▸ AIM: Reproduce every item below with "Instagram" swapped for "Instagram icon", changing nothing else, and leave the pictures out.

▸ RECORDS TO USE:
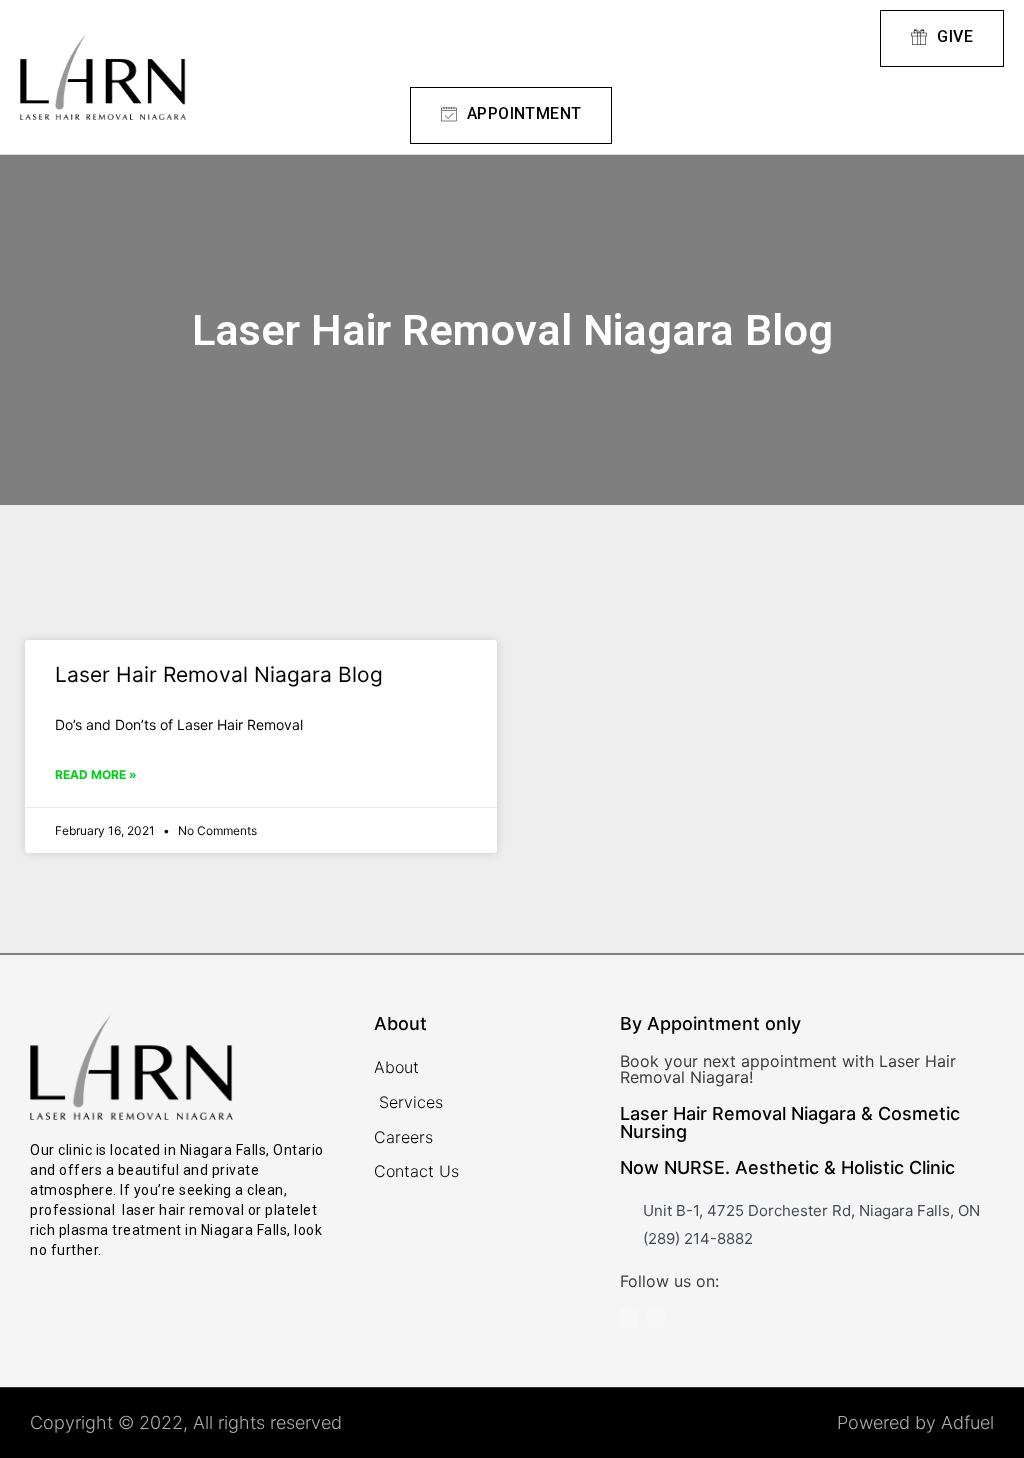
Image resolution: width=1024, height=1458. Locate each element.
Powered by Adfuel (915, 1422)
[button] (720, 38)
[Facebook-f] (656, 1318)
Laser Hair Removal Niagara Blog (219, 674)
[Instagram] (629, 1318)
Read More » (96, 774)
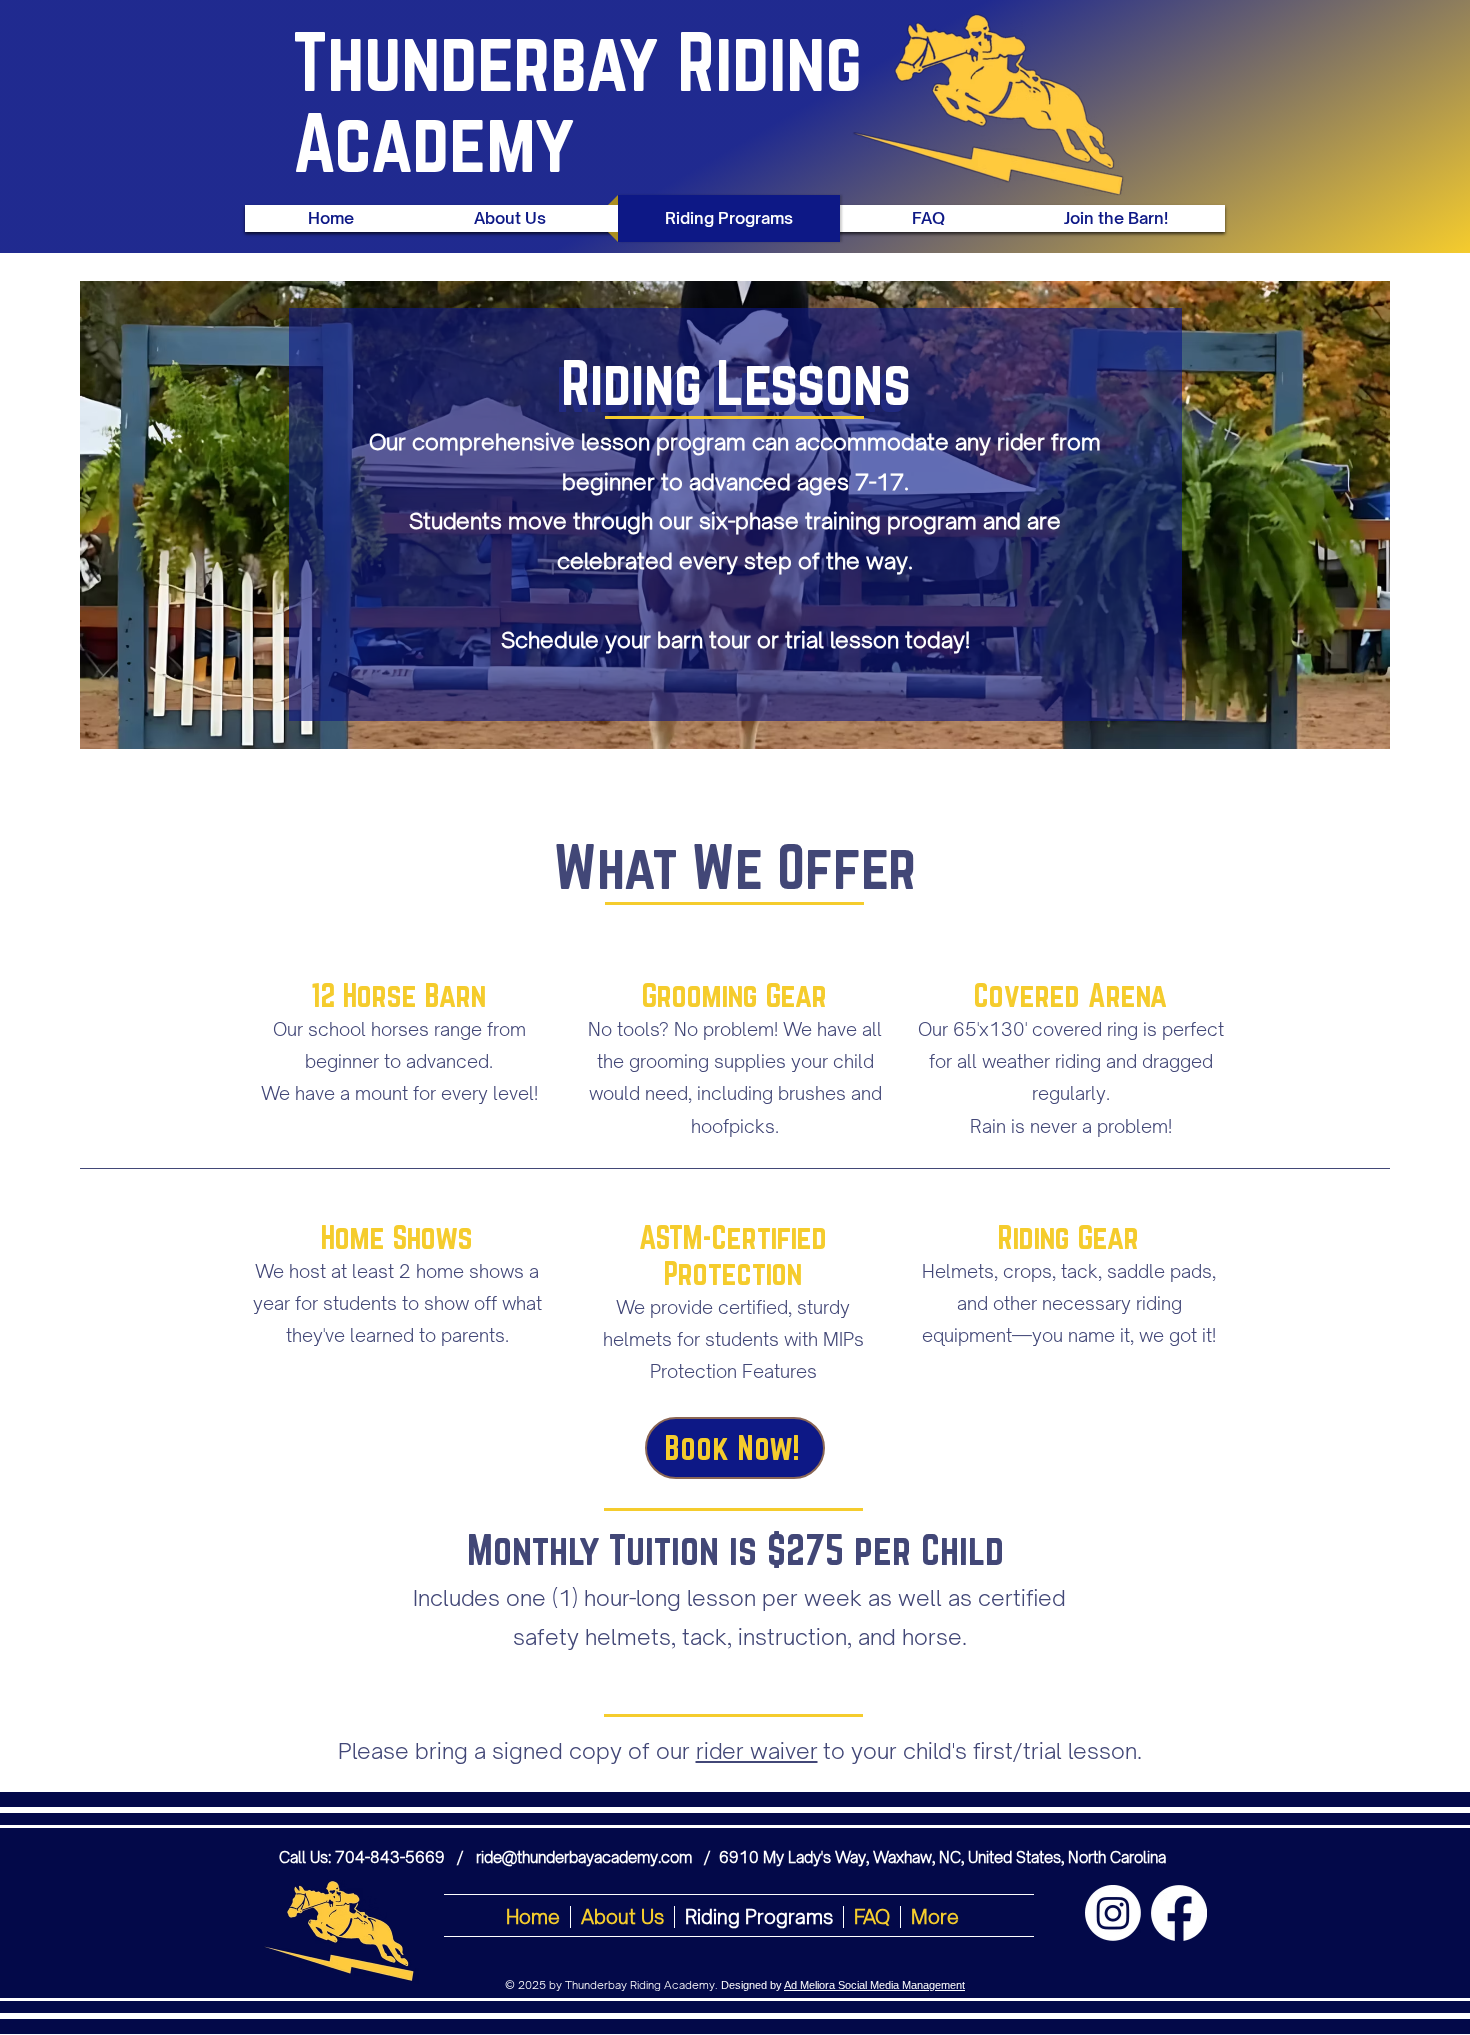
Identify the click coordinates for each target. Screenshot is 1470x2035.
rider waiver (757, 1750)
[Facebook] (1179, 1913)
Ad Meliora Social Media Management (874, 1985)
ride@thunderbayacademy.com (584, 1857)
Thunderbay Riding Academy (577, 102)
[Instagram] (1113, 1913)
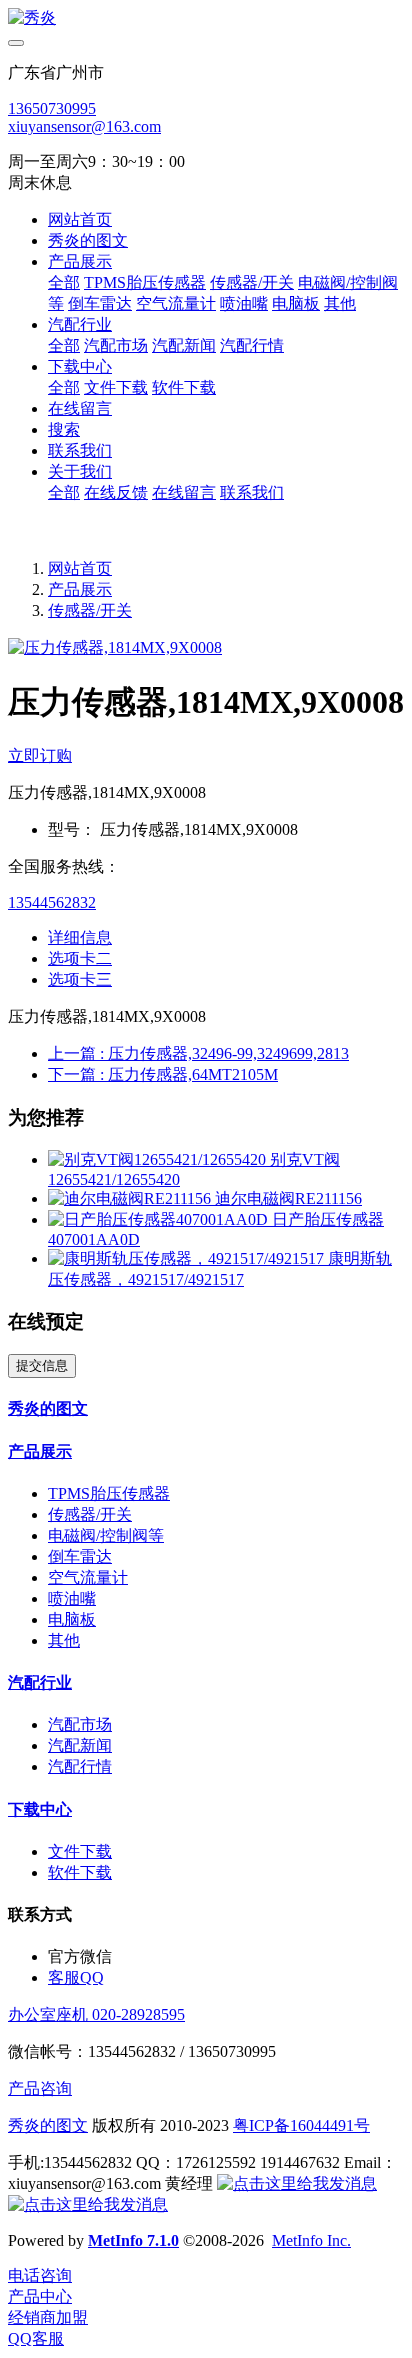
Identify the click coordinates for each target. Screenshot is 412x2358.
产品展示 (80, 589)
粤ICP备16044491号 (301, 2125)
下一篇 (163, 1074)
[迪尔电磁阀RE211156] (131, 1198)
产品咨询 (40, 2088)
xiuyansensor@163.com (84, 126)
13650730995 (52, 108)
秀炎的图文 (48, 2125)
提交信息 (42, 1365)
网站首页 (80, 219)
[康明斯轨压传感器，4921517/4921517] (188, 1258)
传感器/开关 (90, 610)
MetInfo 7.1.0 (133, 2240)
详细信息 (80, 937)
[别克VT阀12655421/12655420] (159, 1159)
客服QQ (76, 1977)
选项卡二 (80, 958)
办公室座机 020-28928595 (96, 2014)
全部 (64, 282)
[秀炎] (206, 18)
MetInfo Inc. (311, 2240)
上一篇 (198, 1053)
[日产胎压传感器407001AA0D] (160, 1219)
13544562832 (52, 902)
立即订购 (40, 755)
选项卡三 (80, 979)
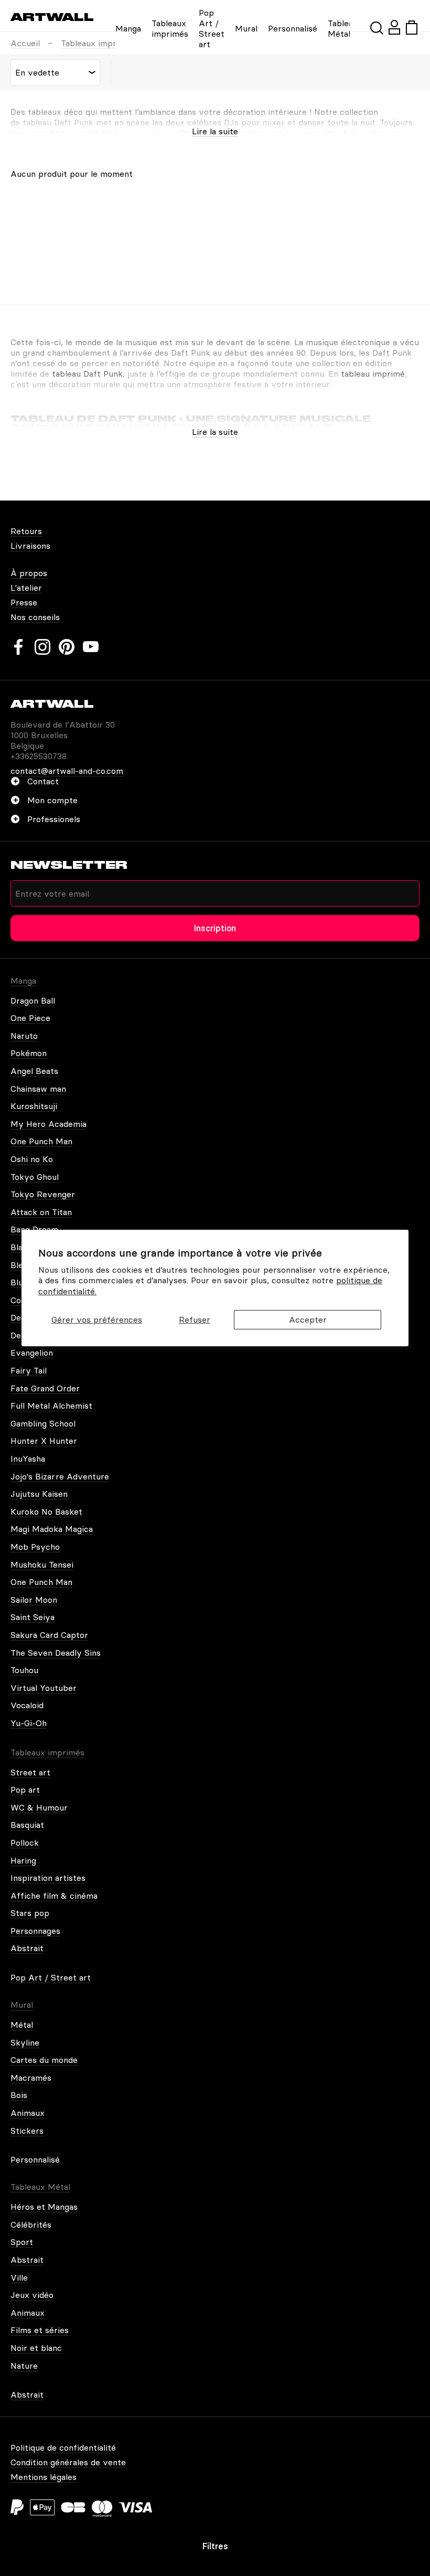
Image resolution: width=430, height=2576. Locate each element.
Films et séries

▸ FINISHED ANSWER:
Image resolution: width=1024, height=1458. Locate each element.
Powered by Adfuel (915, 1422)
[button] (720, 38)
[Facebook-f] (656, 1318)
Laser Hair Removal Niagara Blog (219, 674)
[Instagram icon] (629, 1318)
Read More » (96, 774)
Identify the click coordinates for each target. Screenshot is 1470x2035.
rider waiver (757, 1750)
[Facebook] (1179, 1913)
Ad Meliora Social Media Management (874, 1985)
ride@thunderbayacademy.com (584, 1857)
Thunderbay Riding Academy (577, 102)
[Instagram icon] (1113, 1913)
Identify the click coordinates for each target. Screenshot is 412x2358.
产品展示 (80, 589)
粤ICP备16044491号 (301, 2125)
下一篇 (163, 1074)
[迪尔电磁阀RE211156] (131, 1198)
产品咨询 (40, 2088)
xiuyansensor@163.com (84, 126)
13650730995 (52, 108)
秀炎的图文 (48, 2125)
提交信息 (42, 1365)
网站首页 (80, 219)
[康明斯轨压传感器，4921517/4921517] (188, 1258)
传感器/开关 (90, 610)
MetInfo 7.1.0 (133, 2240)
详细信息 (80, 937)
[别克VT阀12655421/12655420] (159, 1159)
客服QQ (76, 1977)
选项卡二 (80, 958)
办公室座机 020-28928595 (96, 2014)
全部 (64, 282)
[秀炎] (206, 18)
MetInfo Inc. (311, 2240)
上一篇 (198, 1053)
[日产胎压传感器407001AA0D] (160, 1219)
13544562832 (52, 902)
立即订购 (40, 755)
选项卡三 (80, 979)
Image resolution: width=430, height=2576. Locate each element.
Films et séries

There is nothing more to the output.